TST recomenda que juízes do Trabalho deem sentenças líquidas

Em recomendação, publicada nessa quinta-feira (27/9), o Tribunal Superior do Trabalho (TST) diz que juízes e desembargadores do Trabalho devem proferir decisões condenatórias líquidas, fixando os valores relativos a cada um dos pedidos acolhidos.

A necessidade de indicar os valores atribuídos a cada um dos pedidos da reclamação trabalhista está prevista na nova redação do artigo 840 da Consolidação das Leis Trabalhistas (CLT), trazida pela Reforma Trabalhista (Lei 13.467/17).

Segundo a nova lei, o advogado, logo na petição inicial, deve apontar os valores de cada um dos pedidos. O juiz pode alterá-los ou mantê-los, de acordo com o caso. Se as partes não concordarem com os valores determinados pelo magistrado, elas podem recorrer.

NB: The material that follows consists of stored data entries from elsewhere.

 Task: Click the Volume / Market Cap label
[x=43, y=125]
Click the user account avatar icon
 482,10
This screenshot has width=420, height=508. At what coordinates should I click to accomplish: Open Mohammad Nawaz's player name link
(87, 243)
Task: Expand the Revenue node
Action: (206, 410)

Excepcionalmente, em casos de maior complexidade, volume de trabalho ou quando o tribunal não contar com serviços de calculista, é permitido contratar um perito para fazer a liquidação da sentença.

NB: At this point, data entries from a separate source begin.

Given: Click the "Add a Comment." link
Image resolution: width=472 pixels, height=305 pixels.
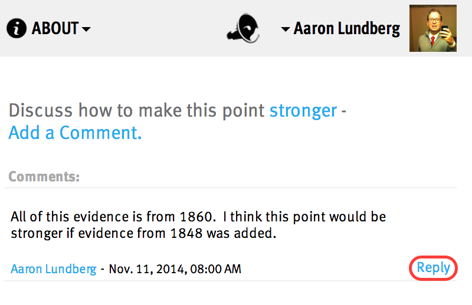Looking at the screenshot, I should tap(75, 132).
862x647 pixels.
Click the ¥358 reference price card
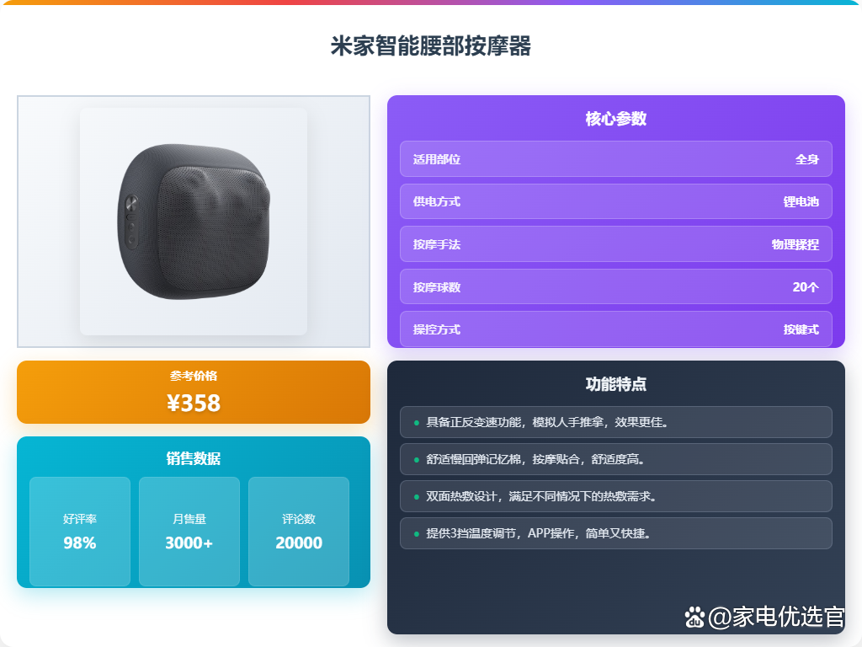click(x=194, y=393)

Em caráter estritamente excepcional, na hipótese de inexistência ou impossibilidade da utilização dos serviços de calculista em atividade na unidade ou contadoria centralizada ou, ainda, em casos de excesso de demanda ou complexidade dos cálculos, o Juiz poderá nomear Perito Judicial, nos termos do artigo 156, do CPC, fixando os honorários a cargo da parte reclamada”, diz trecho do artigo 4º do documento.

Além disso, pela recomendação, assim que houver o trânsito em julgado da sentença, não poderá haver nenhuma modificação do processo, incluindo discussões sobre cálculos. O documento é assinado pelo corregedor-geral da justiça do trabalho, ministro Lelio Bentes Correa.

O documento do TST não obriga os magistrados a seguirem as regras.